An Amish boy and his father were visiting a mall. They were amazed by almost everything they saw, but especially by two shiny, silver walls that could move apart and back together again.

The boy asked his father, "What is this father?" The father (never having seen an elevator) responded, "Son, I have never seen anything like this in my life, I don't know what it is."

While the boy and his father were watching wide-eyed, an old lady in a wheel chair rolled up to the moving walls and pressed a button. The walls opened and the lady rolled between them and into a small room. The walls closed and the boy and his father watched small circles of light with numbers above the wall light up. They continued to watch the circles light up in the reverse direction. The walls opened up again and a beautiful 24 year old woman stepped out.

The father said to his son, "Go get your Mother."

~*~

A man walking on a California beach picks up a lamp, rubs it and out pops a Genie. This Genie, however, cops a NY attitude - tells the guy that he is only giving him one wish because he is tired of giving out three.

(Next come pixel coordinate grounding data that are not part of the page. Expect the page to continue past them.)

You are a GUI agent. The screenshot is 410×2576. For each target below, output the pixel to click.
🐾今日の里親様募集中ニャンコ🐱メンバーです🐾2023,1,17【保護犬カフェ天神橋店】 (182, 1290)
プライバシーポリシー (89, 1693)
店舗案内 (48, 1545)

The man thinks and finally says that he has always wanted to see Hawaii, but since he is afraid to fly...could the Genie build a bridge to Hawaii so he can drive there?

The Genie tells the man because of the instability of the Pacific ocean floor, the sheer amount of concrete and the labor needed this would be impossible. He will have to think of something else.

The man thinks and then says that he has been divorced 4 times and that he really wishes he could understand women...what they are thinking when they are silent...what they need when they cry...what they want when they say, "Nothing". The man asks the Genie, "Would it be impossible to make me understand women?"

The Genie looks at him and says, "So, do you want that bridge two lanes or four?"

~*~

Imagine the conversation The Creator might have with St. Francis about lawns: God: "Frank you know all about gardens and nature. What in the world is going on down there in the Suburbs? What happened to the dandelions, violets, thistle and various flora I started eons ago? I had a perfect, no-maintenance garden plan. Those plants grow in any type of soil, withstand drought and multiply with abandon. The nectar from the long-lasting blossoms attracted butterflies, honey bees and flocks of songbirds. I expected to see a vast garden of colors by now. But all I see are these green rectangles."

St. Francis: "It's the tribes that settled there, Lord. The Suburbanites. They started calling your flowers 'weeds' and went to great extent to kill them and replace them with grass."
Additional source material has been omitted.